# HK: 2IFC vs ICC



## silly thing (Aug 9, 2004)

which one u pick?

ICC



























































2IFC


----------



## Art Deco (Nov 18, 2005)

Bank of China! 

Seriously, those are some damn good renderings, but I'll have to choose 2IFC for now until there are some real jaw dropping shots of ICC. In any case, I'm beginning to love Hong Kong's skyline more and more each passing day. Those are some _real_ skyscrapers.


----------



## Nick in Atlanta (Nov 5, 2003)

Two International Finance Center has been my favorite skyscraper ever since it was completed. It is simply a magical building that will be hard for any other building to beat.


----------



## Archiconnoisseur (Nov 4, 2004)

2IFC. Pelli's a genius.


----------



## samsonyuen (Sep 23, 2003)

2IFC. I like the rounded ***** better than the blocky one They're both pretty cool though.


----------



## Skybean (Jun 16, 2004)

ICC is not even completed... so I won't vote just yet. Have to see how it turns out... quality of the facade and how it looks at night. Currently, 2IFC is my favourite skyscraper in the world.


----------



## Nick in Atlanta (Nov 5, 2003)

Skybean said:


> Currently, 2IFC is my favourite skyscraper in the world.


Amen on that one brother!

@Samsonyuen: If 2IFC is a rounded *****, designed by a male architect, what type of skyscrapers to female architects look like? By the way I saw a semi-famous Iraqi-Brit architect on a TV show this morning. I can't remember her name, but she has lived in Britain since the 1970's I think. I don't think she designs skyscrapers, but the buildings and models they showed were pretty amazing. She must be well known in the architecture world because she has about 60 architects working for her.


----------



## mr_storms (Oct 29, 2005)

BOC above them all, but after that ICC. Im not a big 2ifc fan


----------



## Azn_chi_boi (Mar 11, 2005)

mr_storms said:


> BOC above them all, but after that ICC. Im not a big 2ifc fan


I agree... gotta love that Bank of China building...


----------



## skyperu34 (May 25, 2003)

WRITTEN PROBLEM 1
Name every building that the forum thread on 2IFC versus ICC mentions, counting each building once even when it appears under more than one name.

INFORMATION GIVEN
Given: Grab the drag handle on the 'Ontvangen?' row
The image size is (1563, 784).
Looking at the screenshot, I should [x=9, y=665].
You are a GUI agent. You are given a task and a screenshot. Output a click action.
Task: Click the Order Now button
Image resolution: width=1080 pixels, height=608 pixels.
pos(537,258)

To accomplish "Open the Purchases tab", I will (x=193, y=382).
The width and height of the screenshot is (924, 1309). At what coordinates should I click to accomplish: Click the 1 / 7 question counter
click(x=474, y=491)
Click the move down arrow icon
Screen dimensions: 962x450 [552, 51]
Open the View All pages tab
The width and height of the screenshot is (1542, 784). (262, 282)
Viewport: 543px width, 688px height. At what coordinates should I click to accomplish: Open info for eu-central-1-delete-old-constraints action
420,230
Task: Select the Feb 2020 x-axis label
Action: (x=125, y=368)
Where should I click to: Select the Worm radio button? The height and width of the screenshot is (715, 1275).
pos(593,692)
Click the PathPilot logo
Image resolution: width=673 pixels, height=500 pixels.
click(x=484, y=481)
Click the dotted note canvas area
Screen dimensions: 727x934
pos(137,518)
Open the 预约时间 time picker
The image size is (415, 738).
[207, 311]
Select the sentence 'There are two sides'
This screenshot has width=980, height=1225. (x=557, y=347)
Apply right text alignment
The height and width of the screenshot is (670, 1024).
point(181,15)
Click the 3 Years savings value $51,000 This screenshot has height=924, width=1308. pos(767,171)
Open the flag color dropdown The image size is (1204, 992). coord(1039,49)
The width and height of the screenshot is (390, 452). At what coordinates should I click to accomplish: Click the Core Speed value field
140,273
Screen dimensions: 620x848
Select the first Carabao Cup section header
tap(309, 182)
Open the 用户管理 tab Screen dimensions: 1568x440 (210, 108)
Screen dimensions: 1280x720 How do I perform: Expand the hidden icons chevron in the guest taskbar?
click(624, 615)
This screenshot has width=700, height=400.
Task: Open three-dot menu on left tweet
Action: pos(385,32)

WRITTEN PROBLEM 2
Copy the records word for word, from the first line of the records up to and including the line that contains "click(x=474, y=491)".

EXERCISE RESULT 1
- 2IFC (also called Two International Finance Center)
- ICC
- Bank of China (also called BOC)

EXERCISE RESULT 2
Given: Grab the drag handle on the 'Ontvangen?' row
The image size is (1563, 784).
Looking at the screenshot, I should [x=9, y=665].
You are a GUI agent. You are given a task and a screenshot. Output a click action.
Task: Click the Order Now button
Image resolution: width=1080 pixels, height=608 pixels.
pos(537,258)

To accomplish "Open the Purchases tab", I will (x=193, y=382).
The width and height of the screenshot is (924, 1309). At what coordinates should I click to accomplish: Click the 1 / 7 question counter
click(x=474, y=491)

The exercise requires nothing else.